Fig. 1 The microstructure of a selected measurement region: (a) inverse pole figure (IPF) map of a selected measurement region. Nd₂Fe₁₄B crystals are identified as colorized regions, with crystallographic orientations indicated by the orientation legend for tetragonal symmetry. Nd-Rich phases are shown as black regions between Nd₂Fe₁₄B crystals. (b) Phase map showing the spatial distribution of Nd₂Fe₁₄B phase (in green) and Nd-Rich phase (in red).

A SEM image (preferably the backscatter electron, BSE, image) would be helpful to illustrate the microstructure, but it is not presented in this work due to the following reasons: (1) the electron beam scatters more at greater depths, which would results in poorer resolution compared with that of the secondary electron (SE) image as well as EBSD map; (2) both Nd₂Fe₁₄B phase and Nd-Rich phases contains Nd atoms, which would lead to the difficulty in distinguishing the phases planarly in the measurement region.¹¹ As the alternative, the phase distribution of the same measurement region is shown by the phase map in Fig. 1b, in which green is for Nd₂Fe₁₄B phase while red is for Nd-Rich phases. By comparing with Fig. 1a and b can (1) directly show the spatial distribution feature of Nd₂Fe₁₄B phase and Nd-Rich phases, that is, the Nd-Rich phases scatter along the Nd₂Fe₁₄B crystals, which in-turn locate the distribution of both crystals and boundaries; (2) further show that the manually-processed black pixels in Fig. 1a corresponds to the in-tact Nd-Rich phases and do not mean the absence of orientation assignment.

The XRD measurement result of the specimen is shown in Fig. 2. Three strongest diffraction peaks can be indexed to the standard patterns of Nd₂Fe₁₄B phase (JCPDS 39-0473), and the rest strong peaks might correspond to Nd-Rich phases. The result clearly shows the coexistence of Nd₂Fe₁₄B phase and Nd-Rich phases.

Fig. 2 The XRD measurement of the sample, with grid lines indicating the top three strongest peak positions of Nd₂Fe₁₄B phase.
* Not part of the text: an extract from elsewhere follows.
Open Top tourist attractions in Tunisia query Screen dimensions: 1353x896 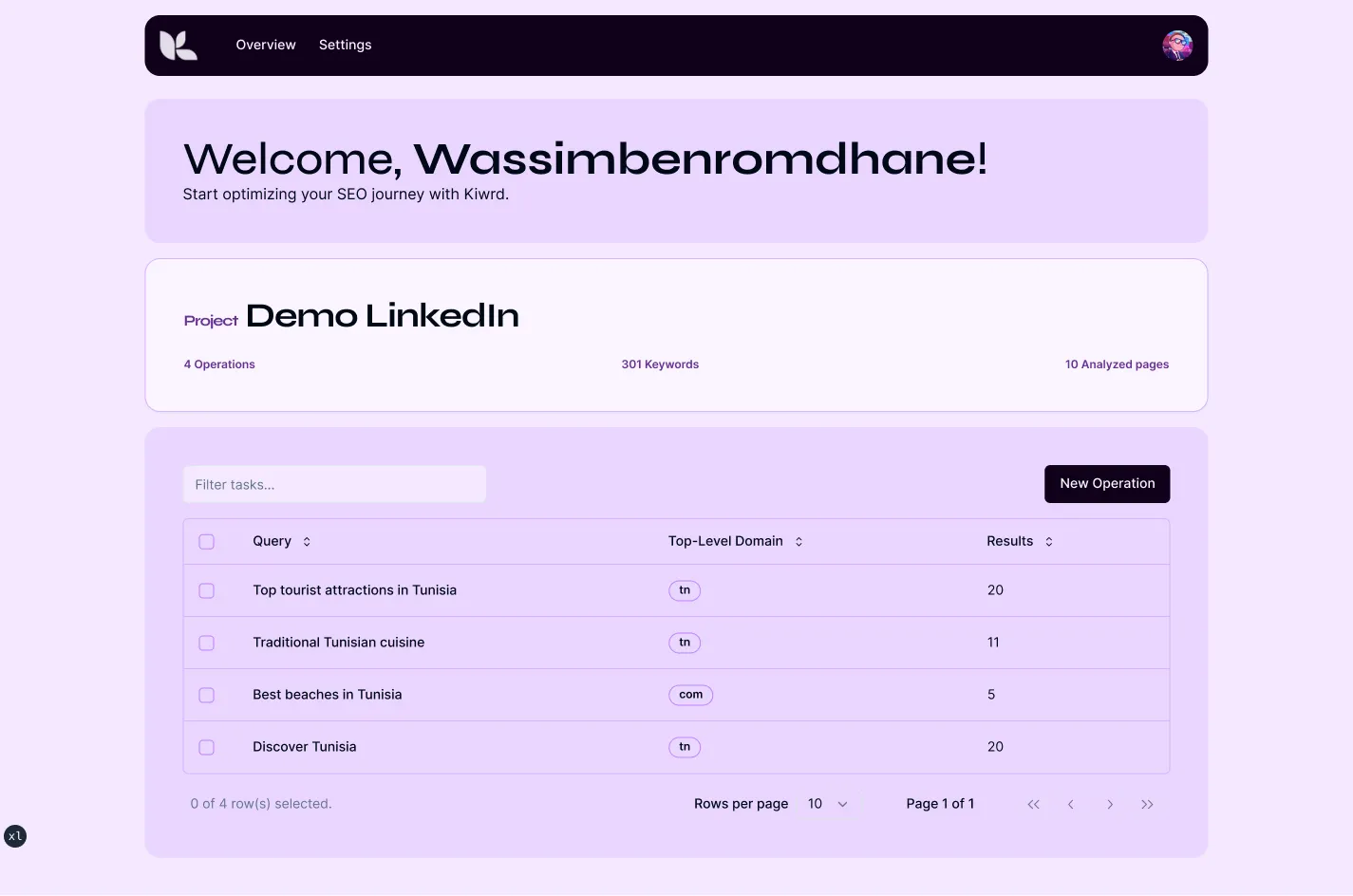[x=354, y=590]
The magnetic properties are illustrated by the magnetization hysteresis loop that were measured at room temperature and are shown in Fig. 3. The specimen has relative weak properties, including a remanence (Br) of 8.02 kG and a coercivity (Hc) of 11.16 kOe. By comparing with the properties of N48 (a remanence of 14.87 kG, a coercivity of 12.98 kOe and thus a square-loop configuration), it can be conceived that high Br can be achieved if the microscopically anisotropic crystals are aligned with their easy axes pointing in the same direction. Moreover, the specimen has a remanence that is approximately half the saturation magnetisation for Nd₂Fe₁₄B at room temperature, which means that the material is more isotropic, in other words, orientation textures of Nd₂Fe₁₄B crystals is relatively weak, despite the application of a magnetic field during processing. However, the orderliness of the boundary planes between these crystals, that is, orientation texture of boundary planes, still needs to be clarified. As the consequence, the structure–property relationship can be more comprehensive if the orientation texture contents can be surveyed more completely.
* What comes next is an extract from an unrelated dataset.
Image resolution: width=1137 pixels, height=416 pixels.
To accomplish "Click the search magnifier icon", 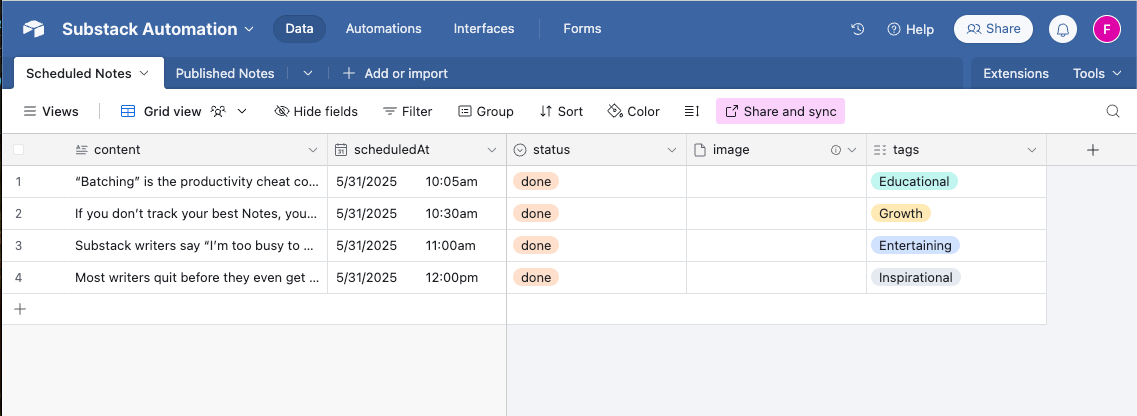I will [x=1113, y=111].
Fig. 3 Magnetization hysteresis loops of the specimen in this work (red) and the N48 commercial sample (blue) measured at room temperature.

The results of serial stereological analysis to N/N boundaries and N/R boundaries are summarized in Table 1, which reveals new structural information from the measured planar EBSD data. By virtue of number fraction, length fraction, number density and length density, the spatial distribution features of N/N boundaries and N/R boundaries can be quantified and thus, the four indexes can be used as the proxy to elaborate the boundary components in NdFeB permanent magnets. The average length is a novel and significant index: for N/N boundaries, longer average length corresponds to tighter contacting between Nd₂Fe14_B crystals; while for N/R boundaries, longer average length corresponds to better spreading wetting of Nd-Rich phases on the surface of Nd₂Fe₁₄B crystals. The triple junction density is calculated after the number of triple junctions in the “Nd-Rich corners” is subtracted from the number of triple junctions in the whole boundaries; therefore, the calculated triple junctions in N/R subsets should correspond to either the Nd₂Fe₁₄B/Nd-Rich/Nd₂Fe₁₄B (abbreviated as N/R/N) or the Nd-Rich/Nd₂Fe₁₄B/Nd-Rich (abbreviated as R/N/R) triple boundaries. Consequently, the calculated triple junction density represents the infiltration effect of Nd-Rich phases to Nd₂Fe₁₄B phase. As to the veracity of Table 1, it can be seen from Fig. 1b that the individual pixels of the Nd-Rich phases have been included in the statistics in Table 1. The average length of both N/N and N/R boundaries is about 0.1 μm while the step size of Fig. 1a is 0.05 μm, therefore, the average length of N/N and N/R boundaries is about 2 pixels. N/N boundaries occupy 83% boundary populations in Table 1, which means a not-very satisfied enwrapping of Nd-Rich phases to Nd₂Fe₁₄B phase. On the other hand, the 11.16 kOe coercivity of the specimen (see Fig. 3) means a passable enwrapping of Nd-Rich phases to Nd₂Fe₁₄B phase. Such contradiction means that N/R/N takes up a higher percentage in the triple junctions than that of R/N/R. To remark, the significance of Table 1 is that it quantitatively illustrates the components and distribution features of both N/N boundaries and N/R boundaries; besides, the distribution features of triple junctions can describe the penetrating effect of Nd-Rich phases to Nd₂Fe₁₄B phase.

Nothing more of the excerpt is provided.